-- Lo que se pide --
Enumera los órganos que, según el texto sobre el maíz transgénico, pueden sufrir daños por tres variedades de maíz genéticamente modificado.

-- Extracto del documento --
----------------

La difusión de un estudio elaborado por el Comité de Investigación e Información Independiente sobre Genética de la Universidad de Caen, Francia, en el que se documenta la aparición de tumores cancerígenos en ratas alimentadas con una variedad de maíz transgénico producido por la empresa Monsanto, ha reavivado el debate internacional sobre la seguridad de consumir y comerciar organismos genéticamente modificados.

La preocupación con que han reaccionado representantes y autoridades de varios países en el viejo continente es justificada en la medida en que el estudio referido representa el indicador más contundente hasta ahora sobre los impactos nocivos del maíz transgénico en la salud, si bien no es el único: un precedente ineludible es el estudio publicado en diciembre de 2009 en el International Journal of Biological Sciences, en el que se prueba que tres variedades de maíz genéticamente modificado, producidas por Monsanto, pueden ocasionar daños a los riñones, el hígado y el corazón. Mucho más documentadas están las afectaciones generadas por este tipo de organismos a la biodiversidad de los entornos en que se cultivan: durante la primera década de este siglo, el Registro de Contaminación Transgénica, gestionado por la organización británica GeneWatch, documentó más de 216 casos de contaminación transgénica en 57 países, incluido el nuestro.

----------------

-- Extracto de datos --
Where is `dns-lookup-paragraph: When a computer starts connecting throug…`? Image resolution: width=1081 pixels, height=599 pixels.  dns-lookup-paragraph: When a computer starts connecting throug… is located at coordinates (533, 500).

----------------

-- Solución --
Los riñones, el hígado y el corazón.